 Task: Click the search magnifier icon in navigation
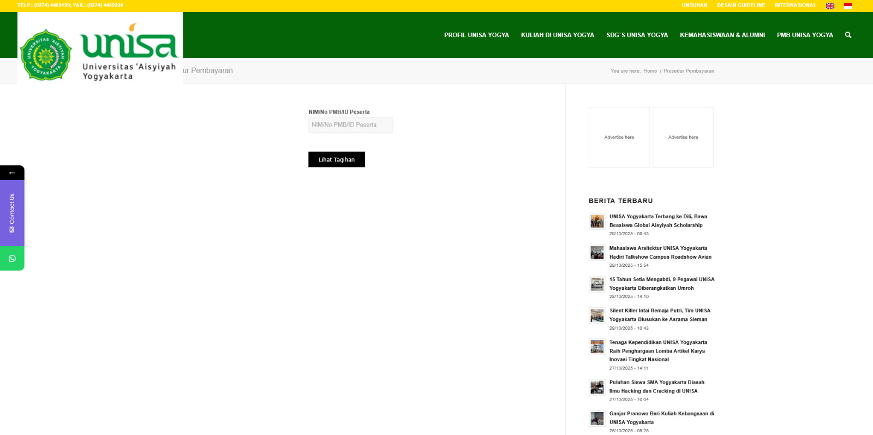point(848,35)
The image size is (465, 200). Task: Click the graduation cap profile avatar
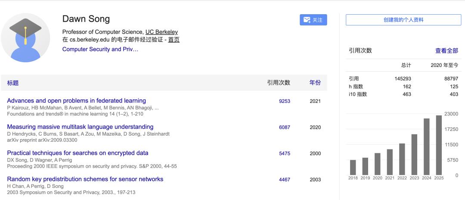pos(25,38)
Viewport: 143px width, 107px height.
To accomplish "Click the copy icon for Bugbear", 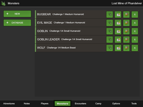I will [126, 14].
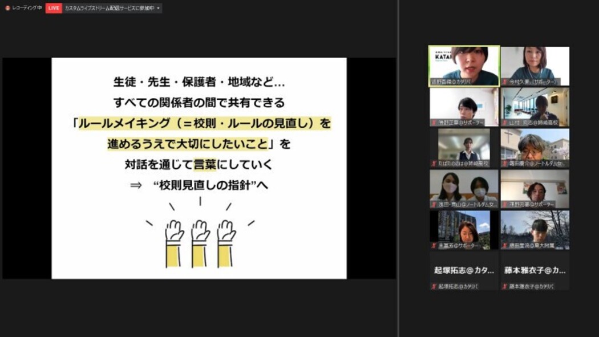Click muted mic icon on 藤本雅衣子 tile
599x337 pixels.
[x=504, y=286]
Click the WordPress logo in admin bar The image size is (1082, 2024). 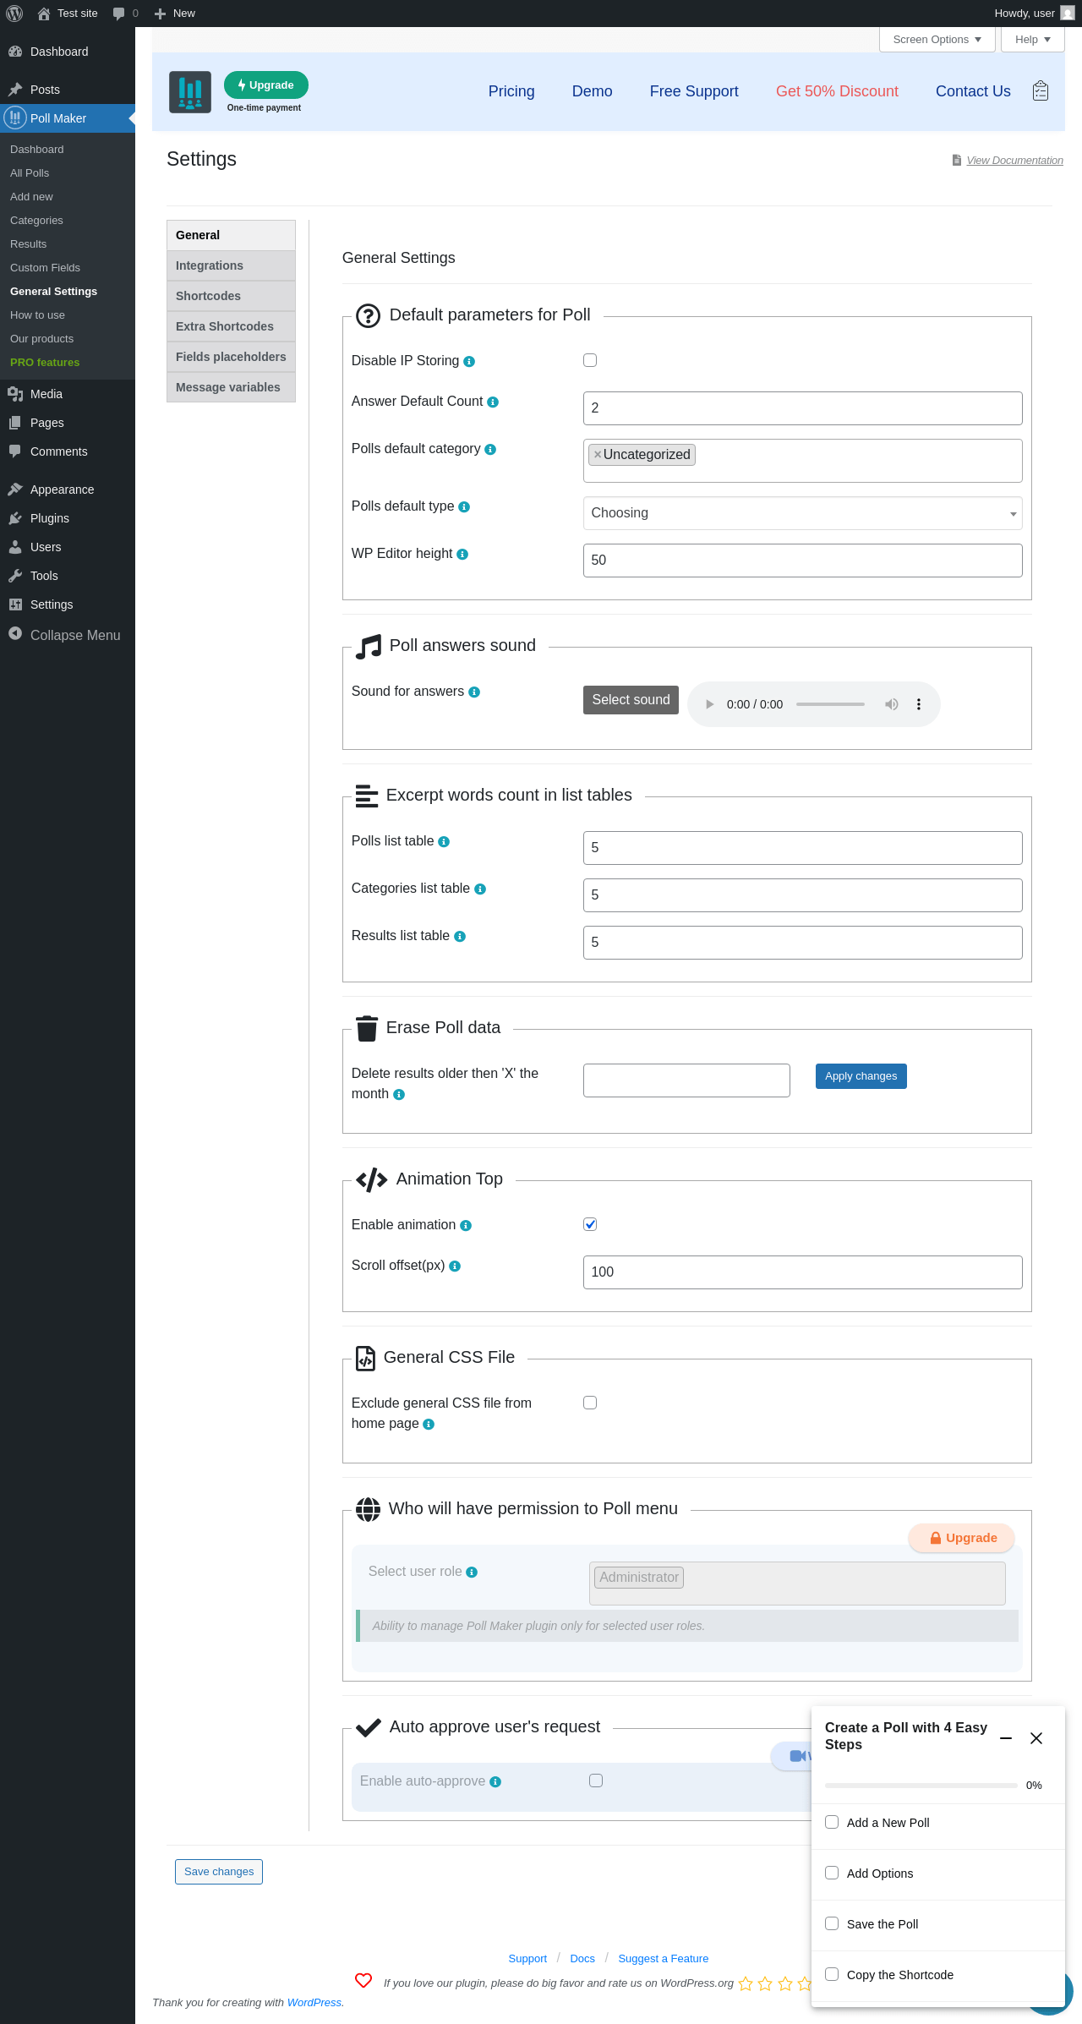pos(14,14)
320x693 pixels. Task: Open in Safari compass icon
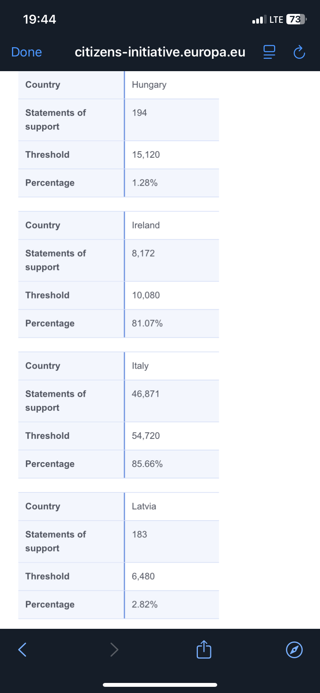pos(294,650)
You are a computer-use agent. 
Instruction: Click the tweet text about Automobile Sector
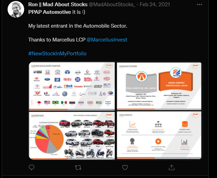pos(78,26)
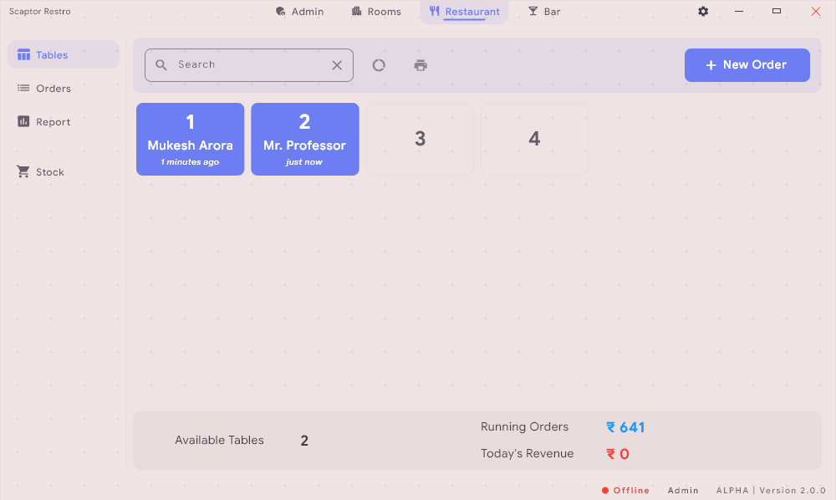Start a New Order
The image size is (836, 500).
point(747,65)
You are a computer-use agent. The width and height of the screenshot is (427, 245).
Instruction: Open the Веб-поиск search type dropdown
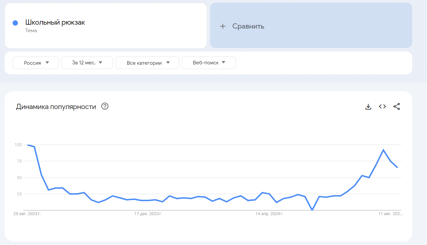[x=209, y=63]
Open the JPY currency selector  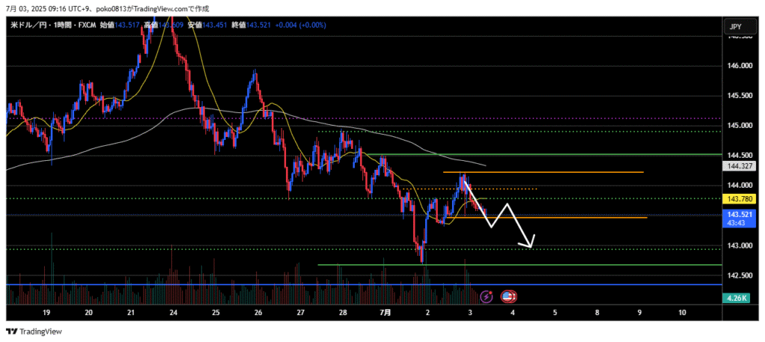point(735,27)
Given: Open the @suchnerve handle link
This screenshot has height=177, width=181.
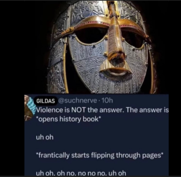Looking at the screenshot, I should coord(78,101).

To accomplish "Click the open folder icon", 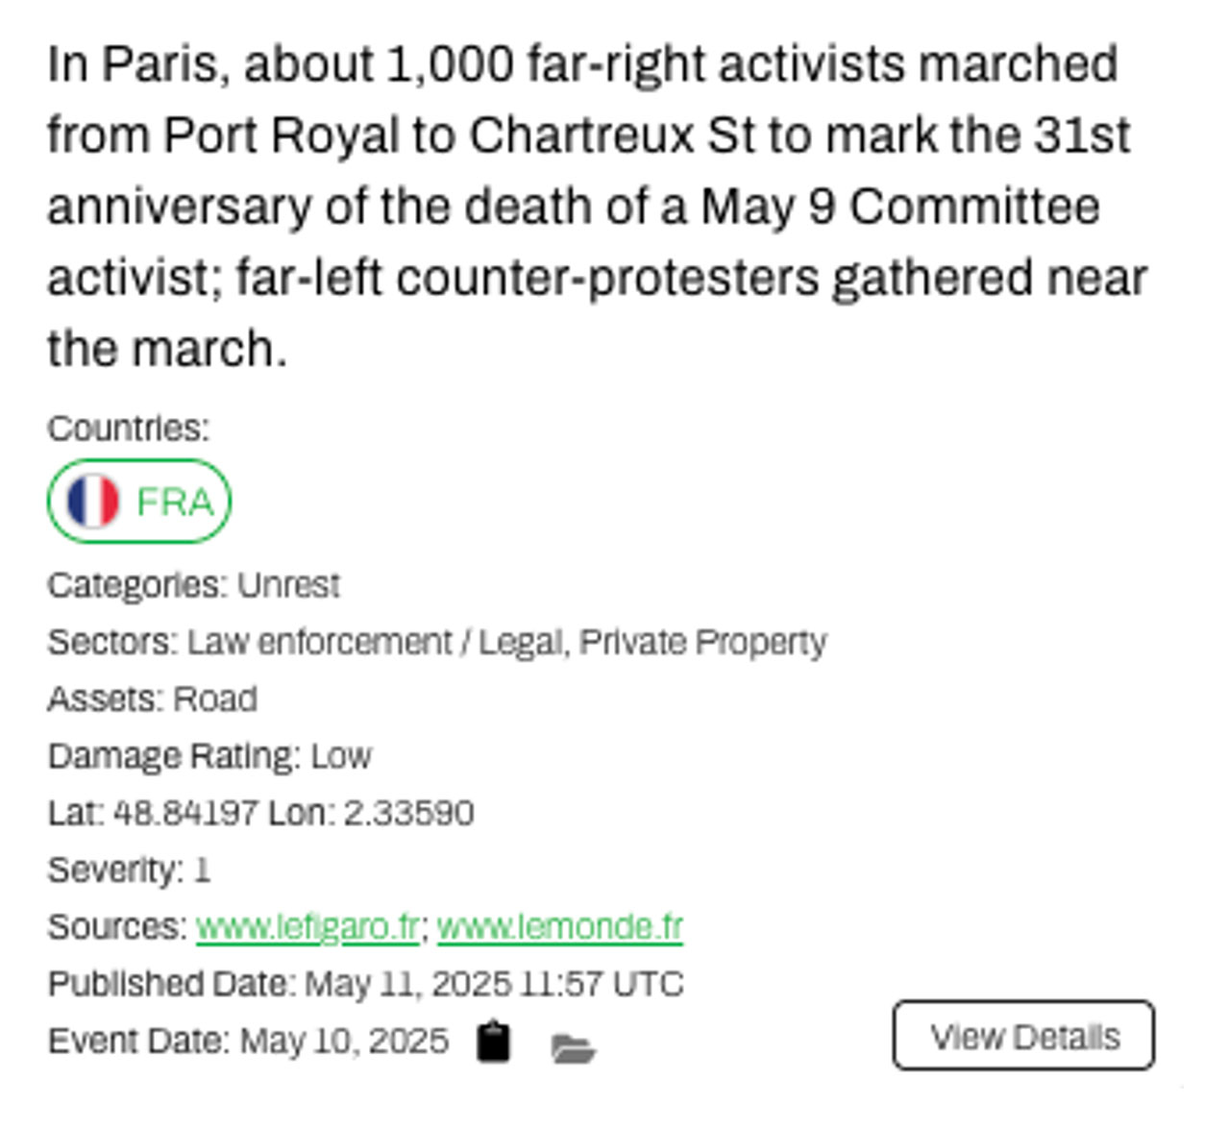I will [574, 1047].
::::::::
PROBLEM ▸ Take every line from the listing above that includes the word "agent" and copy it.

EXERCISE ANSWER ▸
You are a computer-use agent. 
You are a computer-use agent. The width and height of the screenshot is (427, 245).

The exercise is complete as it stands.